## Start Text passage

Tag
69Social Networking
A few years ago, social networking included various "tag" games, usually imploring us, or our alternate identities to list our favorite things – a sort of online playground mentality. Our responses were predictable as red, blue, and yellow. (Some lists accompanied by Julie Andrews singing, these are a few of my favorite things.) Occasionally, we revealed that our pets died, our parents were ill, or we loved watermelon for breakfast. What else were we to do on these global swing-sets and sliding boards?
I’m not sure why, but after repeatedly being "tagged," the effort at ignoring the tag became more difficult. Some of us, I thought, should be in sales. Eventually, I bought into the game; however, my response felt like the emotional equivalent of giving a stranger my social security number. And, once given, there was no taking back. (Recently, a St. Louis couple had their family photo mysteriously appear in a Prague grocery store advertisement.) There’s no point in trying to recapture ghosts once released. And once given, my impulse was to share more, and it seemed just the sort of favorite thing to share on Hubpages. Thus, the following:
I have been tagged; however, I feel more comfortable playing tag in a cornfield or pasture or while skinny-dipping at 10,000 feet. Or wading a clear stream watching crawdads dart from one hiding place to the next, blending in, amber colored, zipping along with their claws snipping at the past and heading into the future with their asses. Seems our world is full of crawdads. I am no exception. So, leading with my ass, here are six "personal" revelations. I am an openly private person.

## End Text passage

### Aim
Please resume the essay above about being tagged in social networking games, starting right after its last sentence.

## Start Dataset section

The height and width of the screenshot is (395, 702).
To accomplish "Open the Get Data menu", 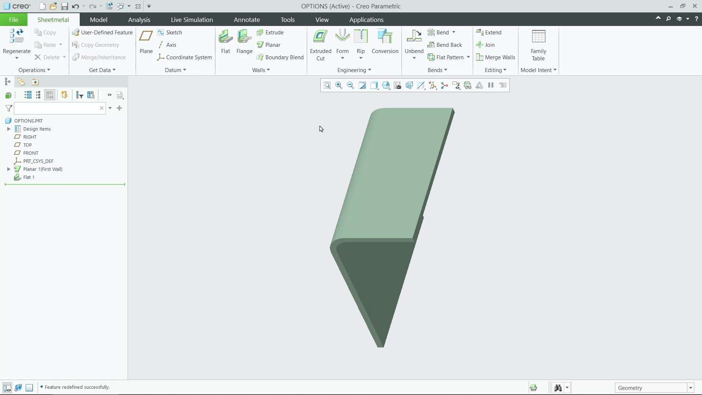I will pos(101,70).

## End Dataset section

### Answer to the task
- During eight days of hiking and climbing in 1983, I slid into a double sleeping bag and felt the soft skin of my lover while the wind flapped the nylon tent and hail turned to jewels in the sunlight. We climbed the continental divide and were married in 1987. Looking back, I regret that I wasn’t more aware of my euphoria.
- In 1989, my first son was cut from his mother while I watched the doctors, their tools make thin incisions, then gaping wounds severing the second and third layers, and eleven hours later, I held my son in my arms while he died. The odds were about one in 20,000 and, looking back, I say, that’s the way things go.
- I love language and see it abused daily. I believe in language as a refuge, a sacred place where I might avert disaster by fictionalizing it. Disaster that isn’t real cannot hurt you. Can it? I’ve banged hard on manual typewriters, draft after draft, strapping myself in with a belt. Perhaps, in looking back, that accounts for my irritation at the carelessness of electronic words spewed and sent without consideration. But, we’re busy, so who has time to proofread, right? Just one letter can make a difference. For example, this headline in a religious newspaper, "The Joy of Pubic Worship."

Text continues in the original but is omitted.